We used the following set of equations for simulations associated with Figs. 4, 5, 6, 7, and 8.

$$ \begin{array}{l}v^{\prime }=\left[{I}_{ext}-{I}_{NL}^{*}(v)-{I}_K\left(v,w\right)-{I}_h\left(v,h\right)\right]/{C}_m\hfill \\ {}w^{\prime }=\frac{w_{\infty }(v)-w}{\tau_K(v)}\hfill \\ {}h^{\prime }=\frac{h_{\infty }(v)-h}{\tau_h(v)}\hfill \end{array} $$

where

$$ \begin{array}{l}{I}_K\left(v,w\right)={g}_Kw\left[v-{E}_K\right]\hfill \\ {}{I}_{NL}^{*}=\left\{\begin{array}{l}{g}_{NL}\left[v-{E}_{NL}\right] Heav\left(v-{E}_{NL}\right),\mathrm{for}\ \mathrm{Fig}\mathrm{s}.4,5,6,7\ \mathrm{and}\ 8\\ {}{g}_{NL}\left[v-{E}_{NL}\right],\mathrm{for}\ \mathrm{Fig}.8\end{array}\right.\hfill \\ {}{I}_h={g}_hh\left[v-{E}_h\right]\hfill \end{array} $$

The gating functions are

$$ \begin{array}{l}{w}_{\infty }(v)=1/\left[1+ \exp \left(-\left[v-{w}_{mid}\right]/{k}_1\right)\right]\hfill \\ {}{h}_{\infty }(v)=1/\left[1+ \exp \left(\left[v-{h}_{mid}\right]/{h}_1\right)\right]\hfill \end{array} $$

and the time constants are given by τ _K (v) = τ ₁/[1 + exp(v/k _s )] and τ _h (v) = τ _h1 ms. The following parameter values were used in all simulations E _K  = − 80 mV, g _K  = 0.5, I _ext  = 0, and C _m  = 1.0 nF

In Figs. 4 and 5 there was no h current, which we modeled simply by setting g _h  = 0 μS. We let E _NL  = − 79 mV, w _mid  = − 60 mV, k _s  = 2 mV. For Fig. 4, we used k ₁ = 2 mV and τ ₁ = 60 ms. For Fig. 5a, we used k ₁ = 4 mV and τ ₁ = 80 ms. For Fig. 5b, we used k ₁ = 4 mV and τ ₁ = 60 ms.

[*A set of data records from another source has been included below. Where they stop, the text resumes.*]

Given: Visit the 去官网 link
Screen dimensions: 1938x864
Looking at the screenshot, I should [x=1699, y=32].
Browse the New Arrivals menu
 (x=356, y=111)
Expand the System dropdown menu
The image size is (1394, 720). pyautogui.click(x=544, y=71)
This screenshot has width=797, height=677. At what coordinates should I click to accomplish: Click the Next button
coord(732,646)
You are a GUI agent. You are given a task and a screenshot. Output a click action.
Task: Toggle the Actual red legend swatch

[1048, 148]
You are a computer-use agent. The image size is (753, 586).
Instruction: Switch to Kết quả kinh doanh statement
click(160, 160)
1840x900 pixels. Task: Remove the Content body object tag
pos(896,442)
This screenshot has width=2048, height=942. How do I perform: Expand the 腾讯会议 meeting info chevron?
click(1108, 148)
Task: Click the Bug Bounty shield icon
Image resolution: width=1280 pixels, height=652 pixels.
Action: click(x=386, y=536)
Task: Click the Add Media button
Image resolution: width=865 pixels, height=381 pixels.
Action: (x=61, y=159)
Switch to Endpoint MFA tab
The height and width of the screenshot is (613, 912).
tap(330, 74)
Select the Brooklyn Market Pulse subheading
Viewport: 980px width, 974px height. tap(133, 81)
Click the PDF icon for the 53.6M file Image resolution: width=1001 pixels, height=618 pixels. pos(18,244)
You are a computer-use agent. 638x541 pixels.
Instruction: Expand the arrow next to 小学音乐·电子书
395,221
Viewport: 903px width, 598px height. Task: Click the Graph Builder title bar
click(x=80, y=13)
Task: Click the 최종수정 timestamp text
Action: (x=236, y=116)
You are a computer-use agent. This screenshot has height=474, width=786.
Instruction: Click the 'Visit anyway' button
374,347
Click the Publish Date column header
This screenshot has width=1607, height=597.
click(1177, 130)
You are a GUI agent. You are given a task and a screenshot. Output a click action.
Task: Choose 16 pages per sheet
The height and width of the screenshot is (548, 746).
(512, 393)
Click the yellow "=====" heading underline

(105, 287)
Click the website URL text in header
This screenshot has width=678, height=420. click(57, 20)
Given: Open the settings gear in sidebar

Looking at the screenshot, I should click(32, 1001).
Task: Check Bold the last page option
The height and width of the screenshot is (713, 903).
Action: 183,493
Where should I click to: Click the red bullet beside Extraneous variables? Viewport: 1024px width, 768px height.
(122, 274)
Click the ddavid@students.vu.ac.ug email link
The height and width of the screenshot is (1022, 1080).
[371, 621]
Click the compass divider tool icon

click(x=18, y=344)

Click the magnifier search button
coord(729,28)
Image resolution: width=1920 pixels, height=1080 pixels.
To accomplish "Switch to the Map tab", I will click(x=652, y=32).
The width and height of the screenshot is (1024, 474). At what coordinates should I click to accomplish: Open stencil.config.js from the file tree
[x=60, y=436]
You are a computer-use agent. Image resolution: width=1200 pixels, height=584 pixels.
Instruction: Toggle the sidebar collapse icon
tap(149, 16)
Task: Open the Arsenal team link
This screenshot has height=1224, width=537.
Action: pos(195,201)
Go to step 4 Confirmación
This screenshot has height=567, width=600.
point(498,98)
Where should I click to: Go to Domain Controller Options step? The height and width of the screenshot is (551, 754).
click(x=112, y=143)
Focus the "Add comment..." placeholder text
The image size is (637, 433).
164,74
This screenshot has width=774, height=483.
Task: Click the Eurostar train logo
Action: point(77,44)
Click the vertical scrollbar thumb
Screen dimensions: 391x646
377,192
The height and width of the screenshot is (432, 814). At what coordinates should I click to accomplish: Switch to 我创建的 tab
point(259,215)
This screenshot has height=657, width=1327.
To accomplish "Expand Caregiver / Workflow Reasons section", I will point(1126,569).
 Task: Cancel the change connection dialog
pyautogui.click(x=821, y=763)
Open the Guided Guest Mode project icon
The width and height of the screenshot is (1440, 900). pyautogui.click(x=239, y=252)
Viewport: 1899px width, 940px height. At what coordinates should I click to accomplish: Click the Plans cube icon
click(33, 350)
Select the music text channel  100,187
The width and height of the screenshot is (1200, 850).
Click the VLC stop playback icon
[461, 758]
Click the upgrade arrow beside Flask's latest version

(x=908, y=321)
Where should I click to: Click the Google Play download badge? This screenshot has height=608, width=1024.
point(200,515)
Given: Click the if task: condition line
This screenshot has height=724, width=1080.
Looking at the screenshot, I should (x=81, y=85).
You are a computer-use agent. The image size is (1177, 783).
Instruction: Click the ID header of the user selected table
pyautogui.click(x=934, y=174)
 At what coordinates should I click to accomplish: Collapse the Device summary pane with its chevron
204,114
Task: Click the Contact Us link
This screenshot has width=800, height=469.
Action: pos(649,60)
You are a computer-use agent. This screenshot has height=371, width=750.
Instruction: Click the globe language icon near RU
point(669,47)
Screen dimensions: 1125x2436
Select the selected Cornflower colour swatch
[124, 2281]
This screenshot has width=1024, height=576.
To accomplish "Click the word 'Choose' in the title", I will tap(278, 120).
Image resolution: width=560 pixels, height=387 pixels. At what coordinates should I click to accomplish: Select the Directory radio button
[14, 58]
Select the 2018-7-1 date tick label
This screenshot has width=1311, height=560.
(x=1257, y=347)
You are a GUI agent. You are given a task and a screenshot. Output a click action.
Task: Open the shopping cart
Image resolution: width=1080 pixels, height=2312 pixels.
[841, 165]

In Fig. 6, an instantaneous version of the h current was used, i.e., the equation for h ′ was replaced with h ≡ h _∞ (v). For this figure, parameter values from Fig. 5a were used. In addition, E _h  = − 30 mV, h _mid  = − 85 mV, h ₁ = 2 mV, E _NL  = −75 mV and g _NL  = − 0.15 μS. Figure 6b was obtained by varying h _mid while g _h  = 1 μS was fixed.

In Fig. 7, we used parameter values from Fig. 5a with g _NL  = − 0.45 μS, E _NL  = −75 mV, g _h  = 1. The perturbation was achieved be setting I _ext  = −1 for 50 mS.

In Fig. 8, we used C _m  = 10.0 nF, τ _h1 = 200 ms, τ ₁ = 600 ms to match the biological timescale. Additionally, we set τ _K (v) = τ ₁/cosh((v − w _mid ))/k _s ) with k _s  = 5.6 mV, g _NL  = − 0.45 μS, E _NL  = − 65 mV, w _mid  = − 40 mV, g _h  = 0.8 μS and h ₁ = 6 mV.